Reproduce the data below word for word, starting with the line that contains "Screen dimensions: 1280x700" and ending with the last line of the data.

--------------------

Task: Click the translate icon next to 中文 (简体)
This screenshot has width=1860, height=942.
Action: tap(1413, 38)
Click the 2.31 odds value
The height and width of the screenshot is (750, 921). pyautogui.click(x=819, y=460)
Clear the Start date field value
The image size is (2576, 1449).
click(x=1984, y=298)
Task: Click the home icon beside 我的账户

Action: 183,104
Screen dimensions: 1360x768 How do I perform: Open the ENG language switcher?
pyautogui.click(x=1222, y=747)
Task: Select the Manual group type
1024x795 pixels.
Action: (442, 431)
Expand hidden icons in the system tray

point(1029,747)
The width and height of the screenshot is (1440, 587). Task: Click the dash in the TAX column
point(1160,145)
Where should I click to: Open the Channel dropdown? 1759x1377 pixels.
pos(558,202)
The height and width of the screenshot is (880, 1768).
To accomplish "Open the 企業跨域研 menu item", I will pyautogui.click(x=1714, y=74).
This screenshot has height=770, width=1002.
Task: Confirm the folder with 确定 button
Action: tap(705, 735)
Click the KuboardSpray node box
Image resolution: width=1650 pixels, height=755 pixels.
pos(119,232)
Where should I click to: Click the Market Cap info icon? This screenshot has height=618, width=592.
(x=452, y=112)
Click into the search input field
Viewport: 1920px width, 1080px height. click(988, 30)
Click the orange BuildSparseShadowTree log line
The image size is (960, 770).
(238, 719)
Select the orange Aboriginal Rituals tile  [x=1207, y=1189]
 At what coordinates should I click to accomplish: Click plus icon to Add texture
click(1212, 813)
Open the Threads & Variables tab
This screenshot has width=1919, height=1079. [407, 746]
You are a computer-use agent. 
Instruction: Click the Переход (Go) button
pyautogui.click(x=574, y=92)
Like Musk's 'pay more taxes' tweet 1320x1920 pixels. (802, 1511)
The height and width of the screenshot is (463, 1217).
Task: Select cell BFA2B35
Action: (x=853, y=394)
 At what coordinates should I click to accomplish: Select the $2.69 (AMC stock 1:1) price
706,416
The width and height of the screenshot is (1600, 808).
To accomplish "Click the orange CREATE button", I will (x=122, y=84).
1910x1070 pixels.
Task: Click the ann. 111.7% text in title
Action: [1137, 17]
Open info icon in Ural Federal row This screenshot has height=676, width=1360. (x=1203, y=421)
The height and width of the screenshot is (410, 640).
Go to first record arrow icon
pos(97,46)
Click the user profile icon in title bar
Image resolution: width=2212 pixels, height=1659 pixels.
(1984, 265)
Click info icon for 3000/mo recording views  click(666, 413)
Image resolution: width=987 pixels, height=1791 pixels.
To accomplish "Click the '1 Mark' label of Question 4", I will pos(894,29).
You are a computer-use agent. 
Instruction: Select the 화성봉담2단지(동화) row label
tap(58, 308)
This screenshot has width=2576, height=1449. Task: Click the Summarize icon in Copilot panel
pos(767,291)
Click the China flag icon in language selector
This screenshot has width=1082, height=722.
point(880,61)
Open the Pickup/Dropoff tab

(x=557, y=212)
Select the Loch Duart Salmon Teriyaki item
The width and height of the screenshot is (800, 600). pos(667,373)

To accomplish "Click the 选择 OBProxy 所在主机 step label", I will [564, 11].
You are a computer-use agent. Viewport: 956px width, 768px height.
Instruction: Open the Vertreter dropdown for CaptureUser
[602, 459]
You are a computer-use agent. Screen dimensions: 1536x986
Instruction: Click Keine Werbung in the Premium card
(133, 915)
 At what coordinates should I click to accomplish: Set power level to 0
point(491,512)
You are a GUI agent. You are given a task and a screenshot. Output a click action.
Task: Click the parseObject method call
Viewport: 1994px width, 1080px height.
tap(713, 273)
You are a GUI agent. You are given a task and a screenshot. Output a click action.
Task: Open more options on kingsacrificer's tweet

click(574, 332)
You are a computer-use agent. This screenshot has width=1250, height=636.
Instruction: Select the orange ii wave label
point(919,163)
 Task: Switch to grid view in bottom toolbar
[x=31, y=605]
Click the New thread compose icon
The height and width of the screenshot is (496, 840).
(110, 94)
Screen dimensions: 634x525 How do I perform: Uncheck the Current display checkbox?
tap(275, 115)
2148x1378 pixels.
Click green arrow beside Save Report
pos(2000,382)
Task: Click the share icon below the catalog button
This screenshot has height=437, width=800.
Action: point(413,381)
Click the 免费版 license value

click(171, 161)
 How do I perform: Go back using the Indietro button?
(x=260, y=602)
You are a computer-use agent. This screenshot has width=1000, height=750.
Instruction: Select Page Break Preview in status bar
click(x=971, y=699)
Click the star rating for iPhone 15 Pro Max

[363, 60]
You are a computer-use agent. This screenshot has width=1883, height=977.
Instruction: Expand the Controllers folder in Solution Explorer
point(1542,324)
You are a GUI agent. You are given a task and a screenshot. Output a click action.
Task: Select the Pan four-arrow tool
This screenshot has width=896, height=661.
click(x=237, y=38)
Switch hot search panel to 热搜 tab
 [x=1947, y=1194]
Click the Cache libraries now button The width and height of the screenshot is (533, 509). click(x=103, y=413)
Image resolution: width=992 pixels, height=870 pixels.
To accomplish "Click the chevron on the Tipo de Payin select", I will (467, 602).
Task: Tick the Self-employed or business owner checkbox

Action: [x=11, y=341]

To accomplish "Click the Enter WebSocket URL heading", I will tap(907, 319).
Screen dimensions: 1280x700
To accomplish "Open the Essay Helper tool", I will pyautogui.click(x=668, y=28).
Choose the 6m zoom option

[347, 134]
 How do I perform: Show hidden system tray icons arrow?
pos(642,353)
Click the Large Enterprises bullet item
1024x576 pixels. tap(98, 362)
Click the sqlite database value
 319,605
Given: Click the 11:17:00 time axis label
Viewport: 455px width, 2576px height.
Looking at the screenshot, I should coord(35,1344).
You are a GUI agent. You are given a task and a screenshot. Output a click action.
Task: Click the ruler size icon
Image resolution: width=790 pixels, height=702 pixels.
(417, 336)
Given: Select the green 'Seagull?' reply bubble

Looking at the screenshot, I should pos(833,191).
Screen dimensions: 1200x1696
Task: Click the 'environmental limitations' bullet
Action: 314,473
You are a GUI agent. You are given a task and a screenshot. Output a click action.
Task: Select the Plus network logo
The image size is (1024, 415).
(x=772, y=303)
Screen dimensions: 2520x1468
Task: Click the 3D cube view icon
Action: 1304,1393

--------------------

Solution:
Screen dimensions: 1280x700
To accomplish "Open the Essay Helper tool", I will pyautogui.click(x=668, y=28).
Choose the 6m zoom option

[347, 134]
 How do I perform: Show hidden system tray icons arrow?
pos(642,353)
Click the Large Enterprises bullet item
1024x576 pixels. tap(98, 362)
Click the sqlite database value
 319,605
Given: Click the 11:17:00 time axis label
Viewport: 455px width, 2576px height.
Looking at the screenshot, I should coord(35,1344).
You are a GUI agent. You are given a task and a screenshot. Output a click action.
Task: Click the ruler size icon
Image resolution: width=790 pixels, height=702 pixels.
(417, 336)
Given: Select the green 'Seagull?' reply bubble

Looking at the screenshot, I should pos(833,191).
Screen dimensions: 1200x1696
Task: Click the 'environmental limitations' bullet
Action: 314,473
You are a GUI agent. You are given a task and a screenshot. Output a click action.
Task: Select the Plus network logo
The image size is (1024, 415).
(x=772, y=303)
Screen dimensions: 2520x1468
Task: Click the 3D cube view icon
Action: 1304,1393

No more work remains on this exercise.